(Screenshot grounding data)
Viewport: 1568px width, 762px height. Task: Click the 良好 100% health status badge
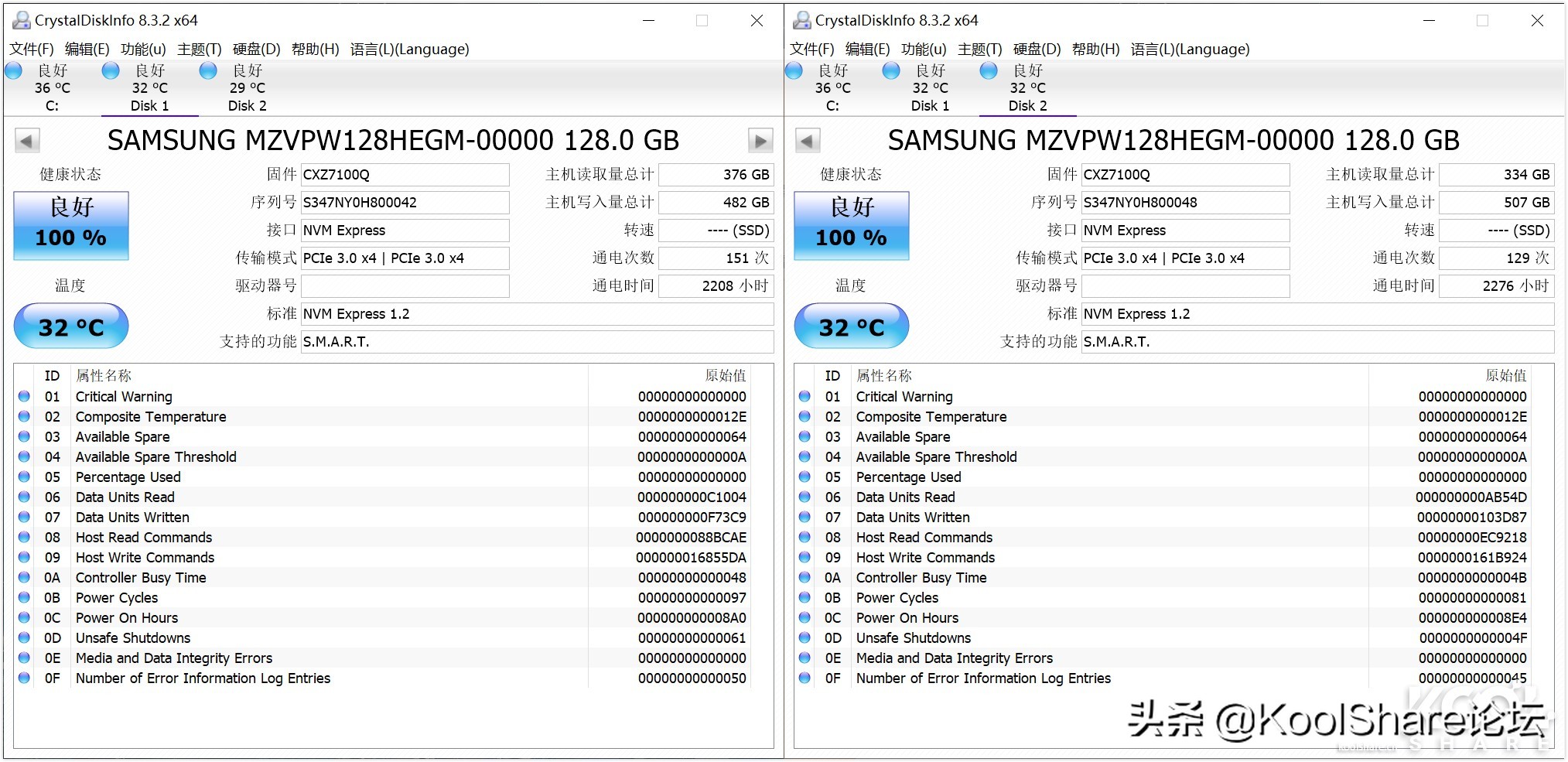click(70, 226)
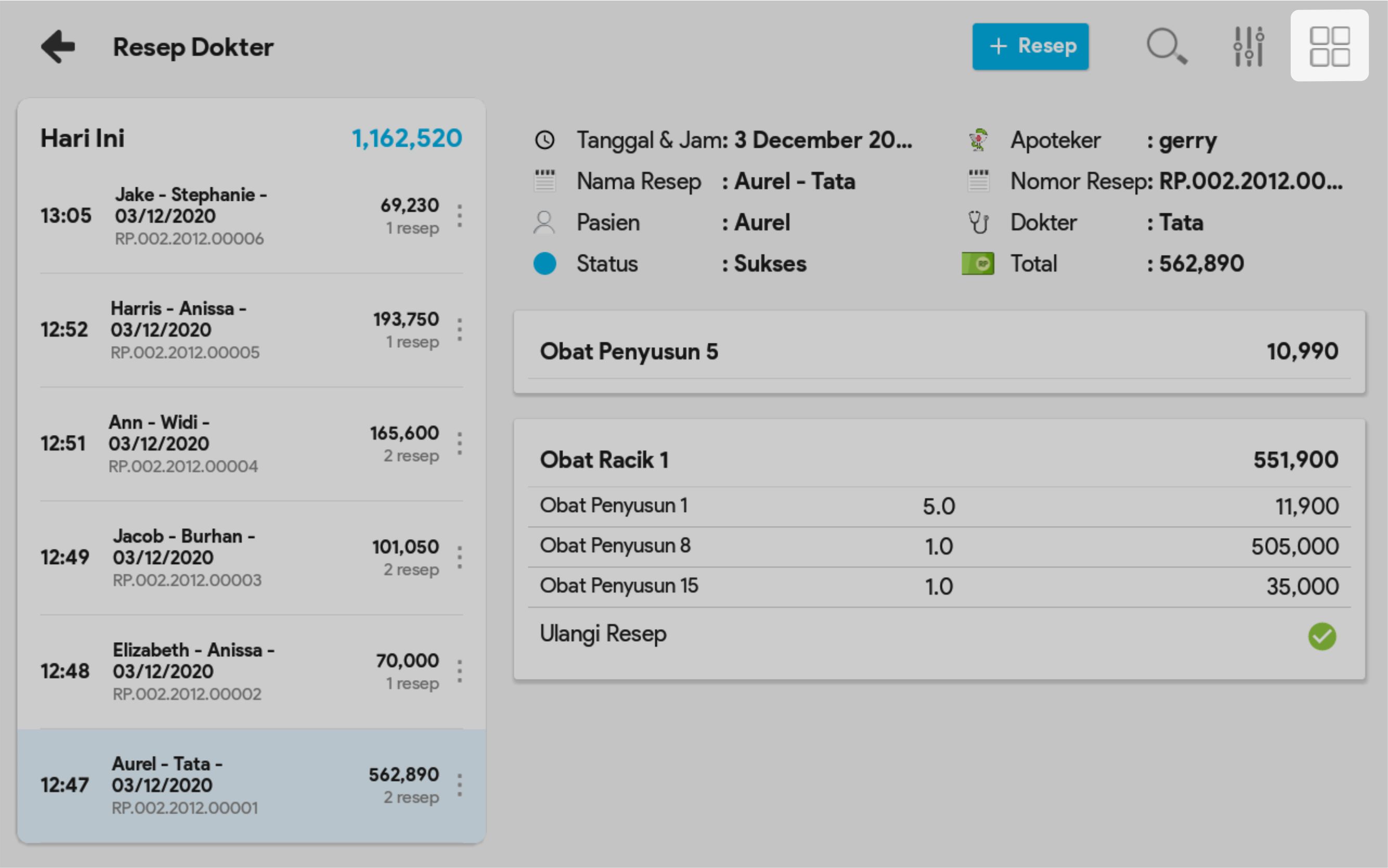Open options menu for Jake - Stephanie prescription
The height and width of the screenshot is (868, 1388).
tap(459, 216)
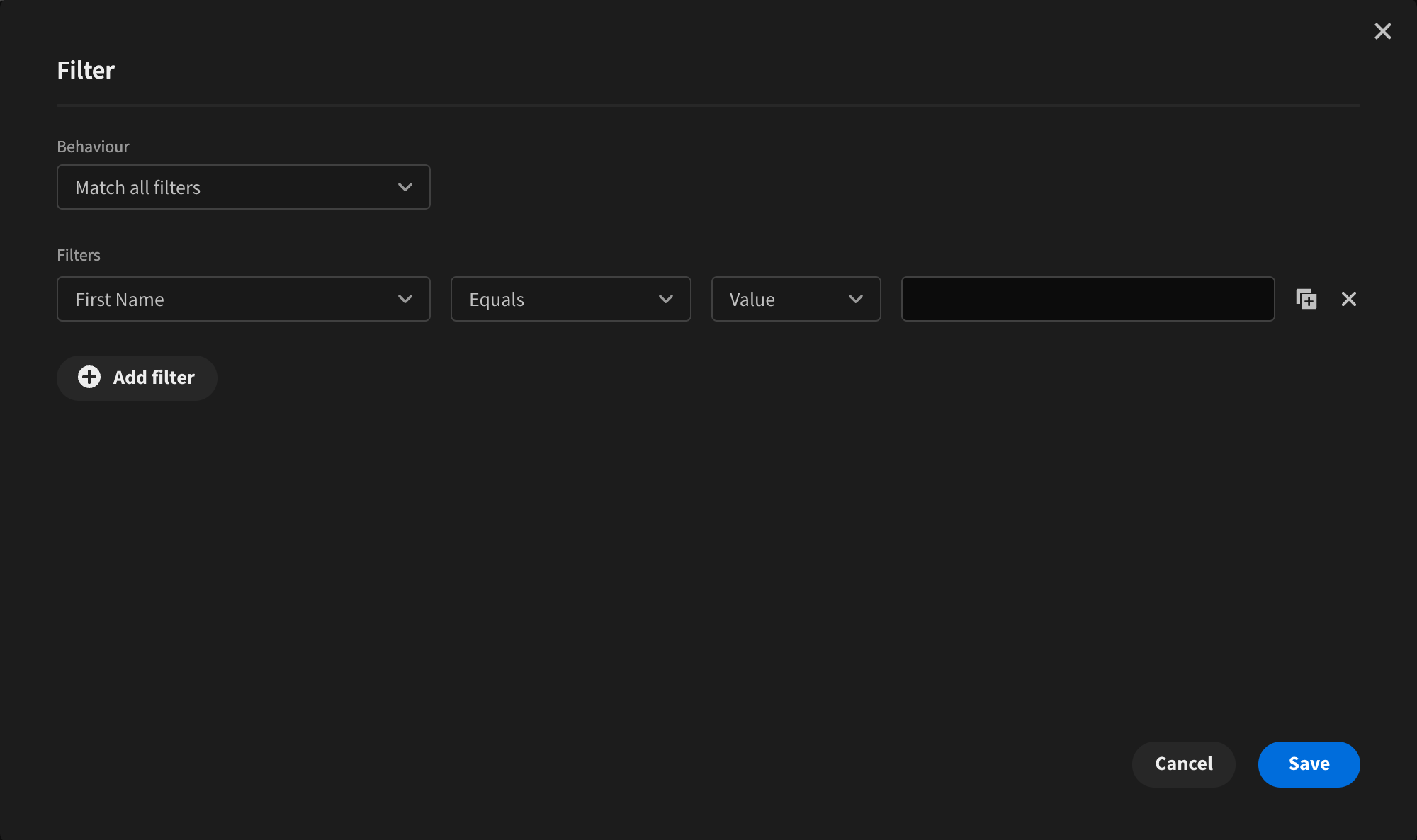Screen dimensions: 1417x840
Task: Click the chevron arrow beside First Name
Action: 405,299
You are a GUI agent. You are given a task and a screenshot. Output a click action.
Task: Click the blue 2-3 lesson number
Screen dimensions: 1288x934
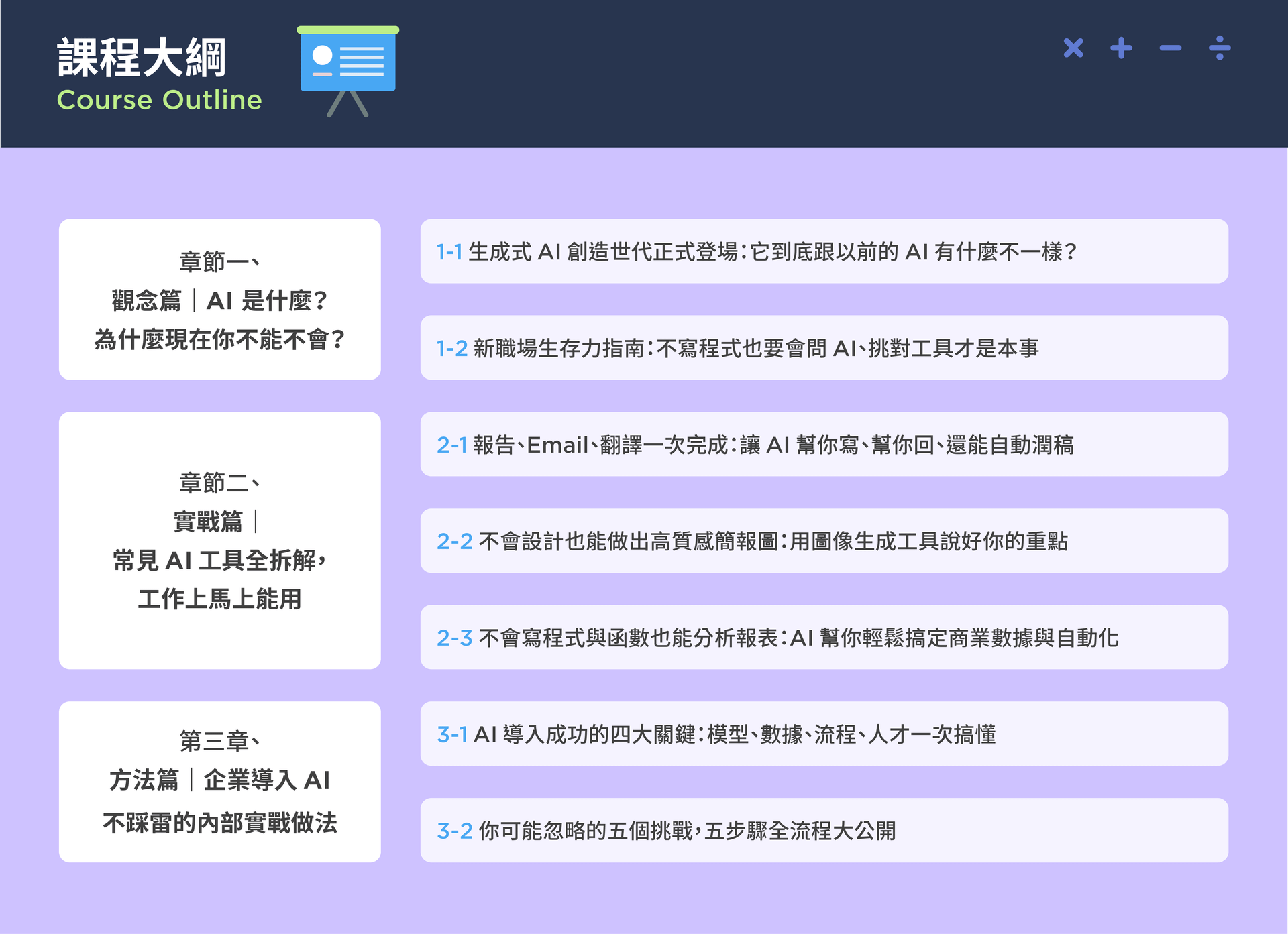pyautogui.click(x=454, y=638)
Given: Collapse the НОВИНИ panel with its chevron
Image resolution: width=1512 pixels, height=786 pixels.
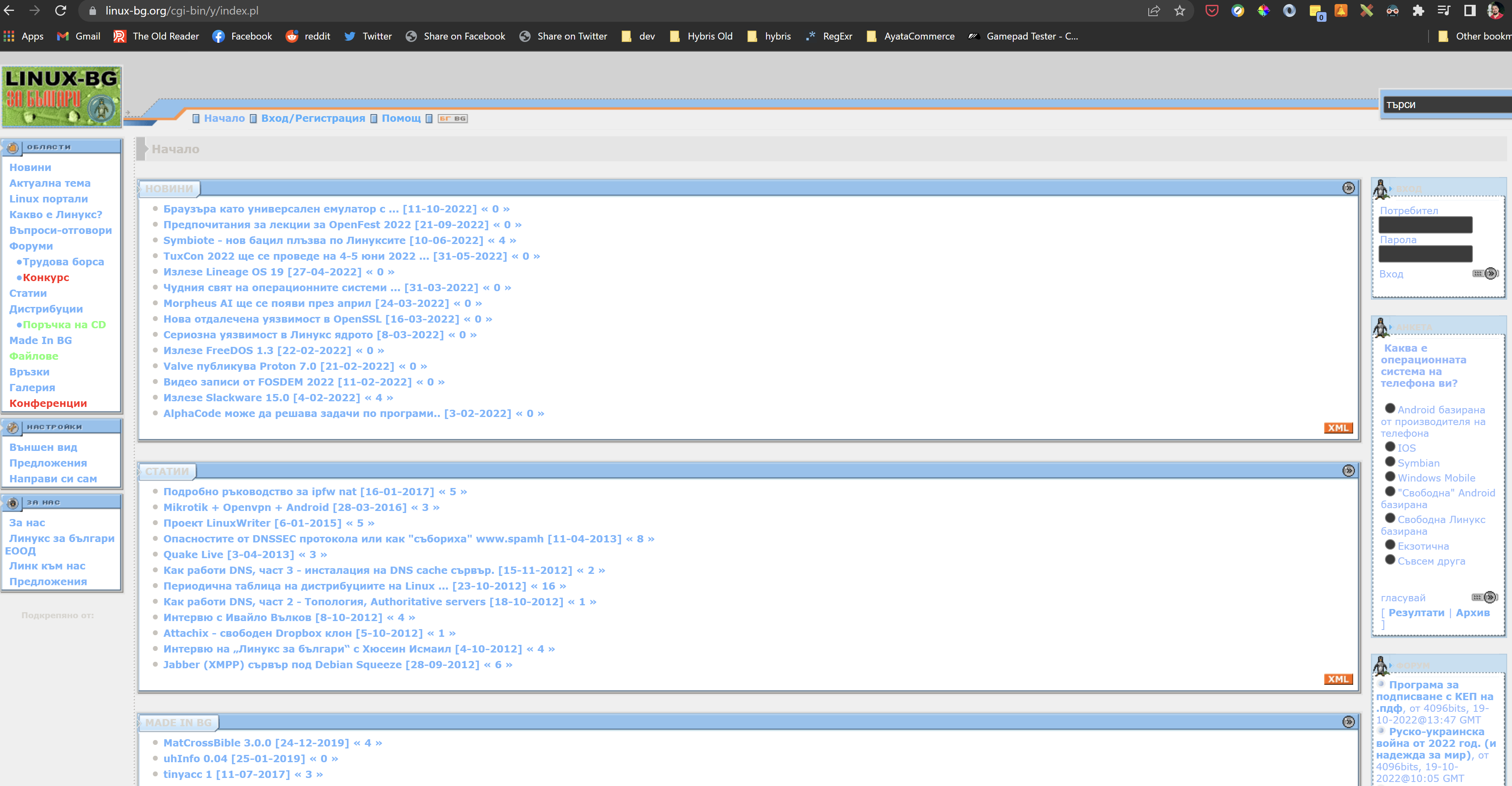Looking at the screenshot, I should click(1347, 188).
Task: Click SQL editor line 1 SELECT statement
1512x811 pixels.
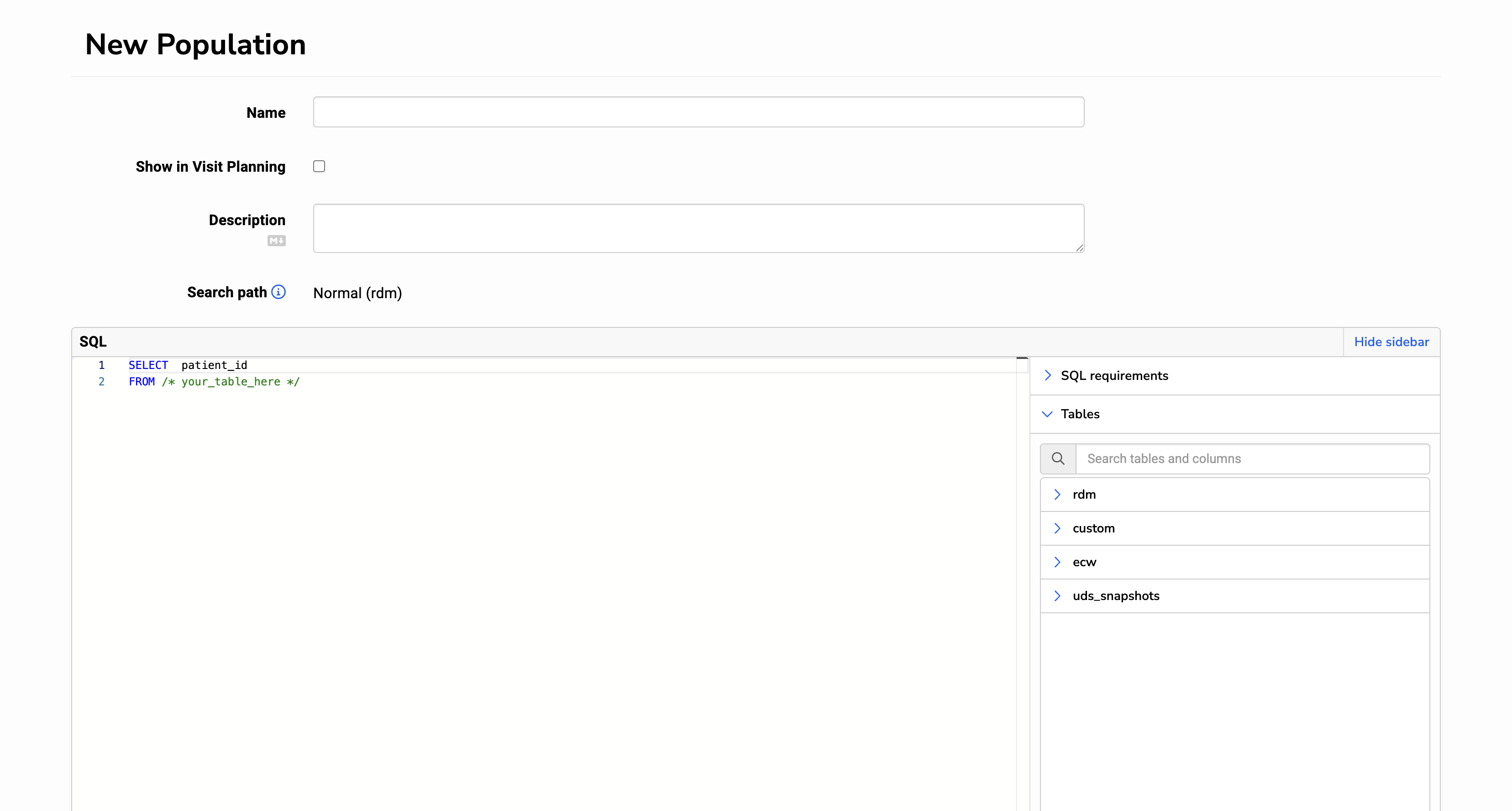Action: tap(188, 365)
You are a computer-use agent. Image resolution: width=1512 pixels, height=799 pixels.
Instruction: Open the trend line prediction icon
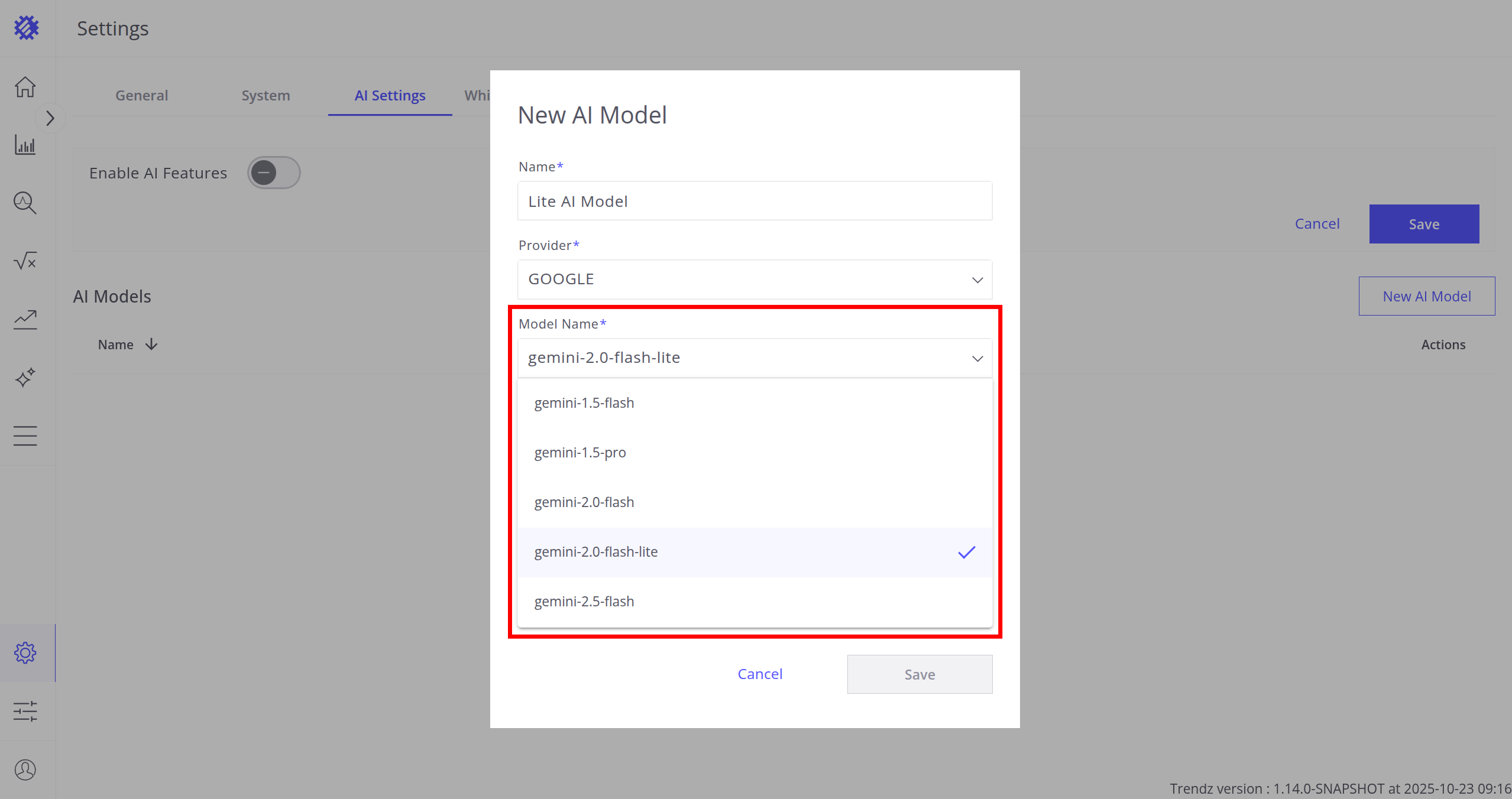[25, 319]
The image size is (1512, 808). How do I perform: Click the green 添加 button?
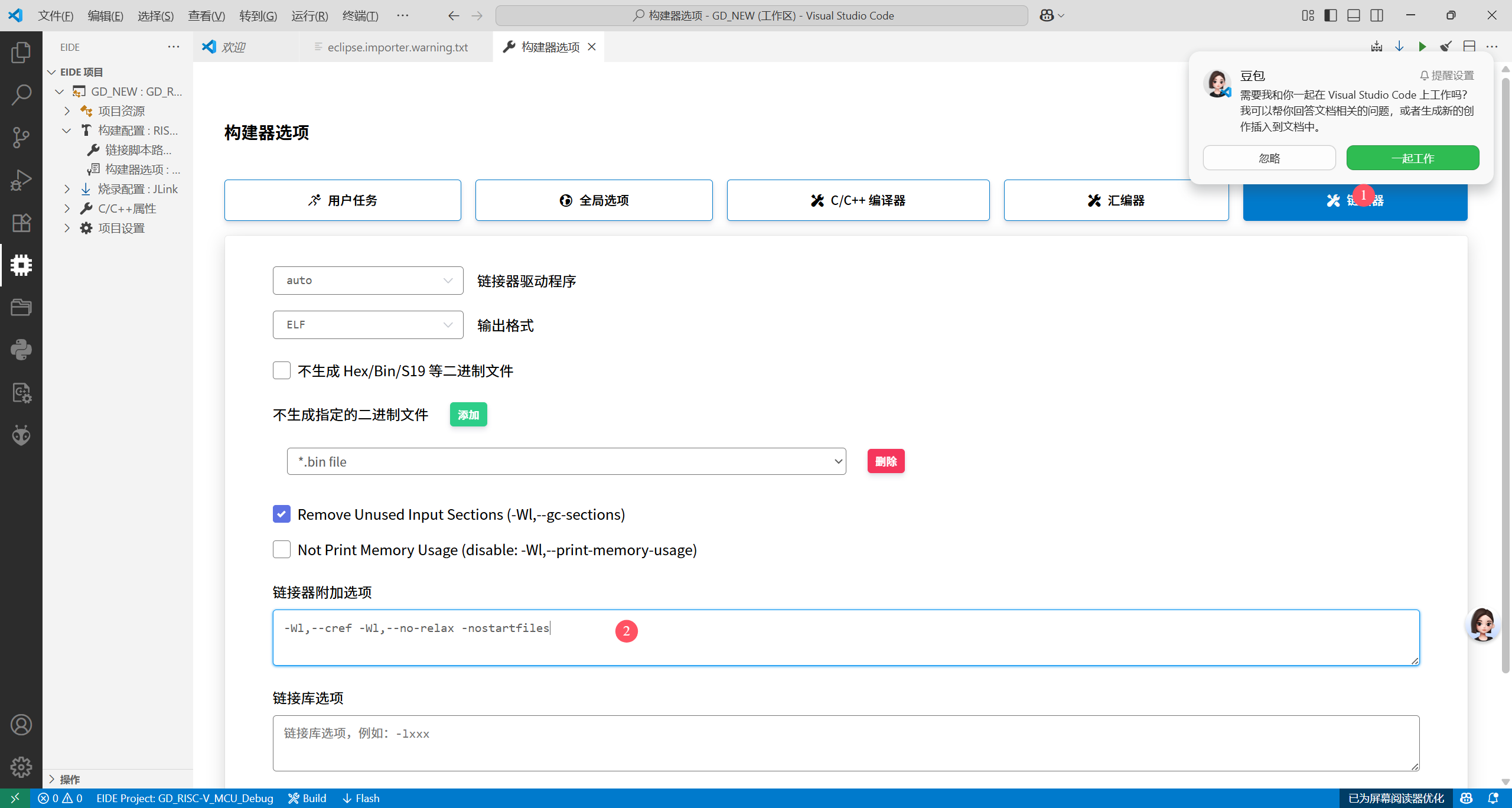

_TRY IT:_
Take the line that holds "Instruction: Open the" as the start and the last line of the data as the end. Copy only those lines exactly, both ends included, except the pictures.

_EXERCISE RESULT:_
Instruction: Open the trend line prediction icon
[25, 319]
The image size is (1512, 808). How do I perform: Click the green 添加 button?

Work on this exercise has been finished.